> **Given instruction**
Reproduce every item below word for word.
:::
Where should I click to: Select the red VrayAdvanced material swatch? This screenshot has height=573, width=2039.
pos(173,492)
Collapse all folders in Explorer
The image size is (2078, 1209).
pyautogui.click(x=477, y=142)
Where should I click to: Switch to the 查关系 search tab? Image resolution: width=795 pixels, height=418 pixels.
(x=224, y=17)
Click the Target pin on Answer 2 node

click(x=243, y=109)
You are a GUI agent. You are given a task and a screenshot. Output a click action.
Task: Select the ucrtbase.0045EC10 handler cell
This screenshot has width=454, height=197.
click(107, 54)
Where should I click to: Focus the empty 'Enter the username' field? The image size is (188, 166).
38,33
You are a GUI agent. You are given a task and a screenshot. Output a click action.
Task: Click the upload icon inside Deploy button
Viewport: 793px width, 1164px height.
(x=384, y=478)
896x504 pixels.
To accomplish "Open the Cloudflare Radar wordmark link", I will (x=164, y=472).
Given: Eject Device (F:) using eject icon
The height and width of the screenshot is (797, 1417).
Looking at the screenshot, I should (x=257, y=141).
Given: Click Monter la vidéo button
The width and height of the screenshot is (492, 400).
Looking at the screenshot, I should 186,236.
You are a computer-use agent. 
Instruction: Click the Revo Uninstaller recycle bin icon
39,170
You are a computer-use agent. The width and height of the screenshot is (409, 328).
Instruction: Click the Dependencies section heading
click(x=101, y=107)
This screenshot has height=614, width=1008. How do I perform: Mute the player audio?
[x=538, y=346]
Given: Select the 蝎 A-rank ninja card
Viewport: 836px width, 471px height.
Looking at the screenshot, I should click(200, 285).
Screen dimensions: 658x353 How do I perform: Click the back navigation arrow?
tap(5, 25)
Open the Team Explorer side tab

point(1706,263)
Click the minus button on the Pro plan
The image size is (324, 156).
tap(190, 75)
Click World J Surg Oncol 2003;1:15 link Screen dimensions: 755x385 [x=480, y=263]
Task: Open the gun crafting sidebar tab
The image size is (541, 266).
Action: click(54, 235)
:::
> **Response below**
Where should I click to: Select the red VrayAdvanced material swatch? This screenshot has height=573, width=2039.
pos(173,492)
Collapse all folders in Explorer
The image size is (2078, 1209).
pyautogui.click(x=477, y=142)
Where should I click to: Switch to the 查关系 search tab? Image resolution: width=795 pixels, height=418 pixels.
(x=224, y=17)
Click the Target pin on Answer 2 node

click(x=243, y=109)
You are a GUI agent. You are given a task and a screenshot. Output a click action.
Task: Select the ucrtbase.0045EC10 handler cell
This screenshot has width=454, height=197.
click(107, 54)
Where should I click to: Focus the empty 'Enter the username' field? The image size is (188, 166).
38,33
You are a GUI agent. You are given a task and a screenshot. Output a click action.
Task: Click the upload icon inside Deploy button
Viewport: 793px width, 1164px height.
(x=384, y=478)
896x504 pixels.
To accomplish "Open the Cloudflare Radar wordmark link", I will (x=164, y=472).
Given: Eject Device (F:) using eject icon
The height and width of the screenshot is (797, 1417).
Looking at the screenshot, I should (x=257, y=141).
Given: Click Monter la vidéo button
The width and height of the screenshot is (492, 400).
Looking at the screenshot, I should 186,236.
You are a computer-use agent. 
Instruction: Click the Revo Uninstaller recycle bin icon
39,170
You are a computer-use agent. The width and height of the screenshot is (409, 328).
Instruction: Click the Dependencies section heading
click(x=101, y=107)
This screenshot has height=614, width=1008. How do I perform: Mute the player audio?
[x=538, y=346]
Given: Select the 蝎 A-rank ninja card
Viewport: 836px width, 471px height.
Looking at the screenshot, I should click(200, 285).
Screen dimensions: 658x353 How do I perform: Click the back navigation arrow?
tap(5, 25)
Open the Team Explorer side tab

point(1706,263)
Click the minus button on the Pro plan
The image size is (324, 156).
tap(190, 75)
Click World J Surg Oncol 2003;1:15 link Screen dimensions: 755x385 [x=480, y=263]
Task: Open the gun crafting sidebar tab
The image size is (541, 266).
Action: click(54, 235)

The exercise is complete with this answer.